HybridNLI-PolyEncoder v2
A novel hybrid zero-shot multi-label text classifier combining a frozen DeBERTa-v3-large NLI backbone with 4 lightweight PolyEncoder specialist heads.
Macro F1 = 0.9054 (+0.2366 over zero-shot NLI baseline).
Architecture
Input Text → DeBERTa-v3-large (FROZEN, one pass)

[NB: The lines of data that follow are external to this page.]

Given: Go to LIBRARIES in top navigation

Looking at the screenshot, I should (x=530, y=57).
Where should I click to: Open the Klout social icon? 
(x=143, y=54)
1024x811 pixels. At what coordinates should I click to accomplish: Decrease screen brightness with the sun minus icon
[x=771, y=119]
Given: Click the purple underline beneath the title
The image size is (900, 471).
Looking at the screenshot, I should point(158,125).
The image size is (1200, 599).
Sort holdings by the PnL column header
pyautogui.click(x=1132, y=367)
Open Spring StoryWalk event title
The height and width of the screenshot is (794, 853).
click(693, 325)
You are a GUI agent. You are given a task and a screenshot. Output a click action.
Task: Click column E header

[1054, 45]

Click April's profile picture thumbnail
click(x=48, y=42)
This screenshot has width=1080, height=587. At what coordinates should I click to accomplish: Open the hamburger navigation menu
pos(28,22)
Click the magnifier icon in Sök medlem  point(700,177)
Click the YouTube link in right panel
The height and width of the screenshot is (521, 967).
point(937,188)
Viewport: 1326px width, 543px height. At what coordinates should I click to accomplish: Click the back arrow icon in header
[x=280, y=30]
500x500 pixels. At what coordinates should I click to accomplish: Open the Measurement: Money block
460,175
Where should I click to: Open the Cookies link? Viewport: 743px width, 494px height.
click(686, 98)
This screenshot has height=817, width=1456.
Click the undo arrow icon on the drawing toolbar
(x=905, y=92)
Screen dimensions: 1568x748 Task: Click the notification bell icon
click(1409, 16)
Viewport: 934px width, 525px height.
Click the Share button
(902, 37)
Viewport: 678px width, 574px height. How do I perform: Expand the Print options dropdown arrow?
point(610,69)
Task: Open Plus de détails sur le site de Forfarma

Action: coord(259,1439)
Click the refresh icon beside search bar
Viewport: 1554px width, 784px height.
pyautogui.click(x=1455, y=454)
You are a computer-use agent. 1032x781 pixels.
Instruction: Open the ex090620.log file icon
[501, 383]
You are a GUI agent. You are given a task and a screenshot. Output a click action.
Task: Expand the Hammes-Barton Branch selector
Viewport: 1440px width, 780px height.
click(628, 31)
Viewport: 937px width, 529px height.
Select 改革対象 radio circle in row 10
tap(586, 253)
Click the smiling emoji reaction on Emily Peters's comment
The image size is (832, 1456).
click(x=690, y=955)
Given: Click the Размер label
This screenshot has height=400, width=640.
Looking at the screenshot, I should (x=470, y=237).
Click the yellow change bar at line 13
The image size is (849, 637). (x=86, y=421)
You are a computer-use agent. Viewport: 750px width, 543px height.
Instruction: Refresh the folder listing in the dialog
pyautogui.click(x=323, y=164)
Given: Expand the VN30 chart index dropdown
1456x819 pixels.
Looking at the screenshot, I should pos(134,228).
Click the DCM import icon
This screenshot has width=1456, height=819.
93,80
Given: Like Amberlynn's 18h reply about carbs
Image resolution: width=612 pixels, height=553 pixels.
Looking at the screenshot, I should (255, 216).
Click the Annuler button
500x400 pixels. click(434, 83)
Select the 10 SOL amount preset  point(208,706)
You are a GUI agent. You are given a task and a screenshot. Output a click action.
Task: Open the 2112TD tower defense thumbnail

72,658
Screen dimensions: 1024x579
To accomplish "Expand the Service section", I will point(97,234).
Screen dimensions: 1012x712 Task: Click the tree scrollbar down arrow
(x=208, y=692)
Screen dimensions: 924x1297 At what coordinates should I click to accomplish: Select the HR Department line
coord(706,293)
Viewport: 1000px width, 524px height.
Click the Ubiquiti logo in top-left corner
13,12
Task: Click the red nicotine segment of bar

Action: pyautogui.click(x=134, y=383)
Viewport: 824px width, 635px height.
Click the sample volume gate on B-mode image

│ token embeddings (B, T, 1024)
┌──────────────┼──────────────┬─────────────┐
│ │ │ │
Economy Technology Finance Environment
PolyHead PolyHead PolyHead PolyHead
alpha_e alpha_t alpha_f alpha_v ← learned blend weights
│ │ │ │
└──────────────┼──────────────┴─────────────┘
│ Health: NLI-only (0.87 baseline)
val-tuned per-label thresholds
│
Final Predictions
Benchmark
| Label | NLI Baseline | v2 Val-Tuned | Δ |
|---|---|---|---|
| Macro F1 | 0.6688 | 0.9054 | +0.2366 |
| Economy | 0.4354 | 0.8584 | +0.4230 |
| Technology | 0.7317 | 0.9447 | +0.2130 |
| Finance | 0.6826 | 0.8673 | +0.1847 |
| Environment | 0.6232 | 0.8786 | +0.2554 |
| Health | 0.8712 | 0.9780 | +0.1068 |
Key Innovations
- Dual-loss — BCE(poly_logits) + BCE(blended_score) gives alpha a direct gradient path (fixes silent v1 bug).
- Learned alpha — each label independently discovers the optimal NLI/Poly blend.
- Minimal training — only 2.1M / 435M params updated (0.49%).
- KL alignment — PolyHead aligns with NLI on high-confidence samples.
Quick Start
from transformers import pipeline
from huggingface_hub import hf_hub_download
import torch
# 1. Load DeBERTa backbone
nli_pipe = pipeline(
'zero-shot-classification',
model='MoritzLaurer/deberta-v3-large-zeroshot-v2.0',
device=0
)
# 2. Download and load checkpoint
ckpt_path = hf_hub_download(repo_id='tdnathmlenthusiast/hybrid-nli-polyencoder', filename='multihead_v2.pt')
model, thresholds = load_model_from_checkpoint(ckpt_path, nli_pipe)
model = model.to('cuda')
# Move label embeddings to the correct device
for l, emb in model._label_embs.items():
model._label_embs[l] = emb.to(model.device)
# 3. Classify
texts = ['The Fed raised rates to fight inflation.']
nli_s = run_nli_inference([{'text': t} for t in texts])
preds = model.predict(texts, nli_s, thresholds=thresholds)
print(preds[0]['predicted_labels'])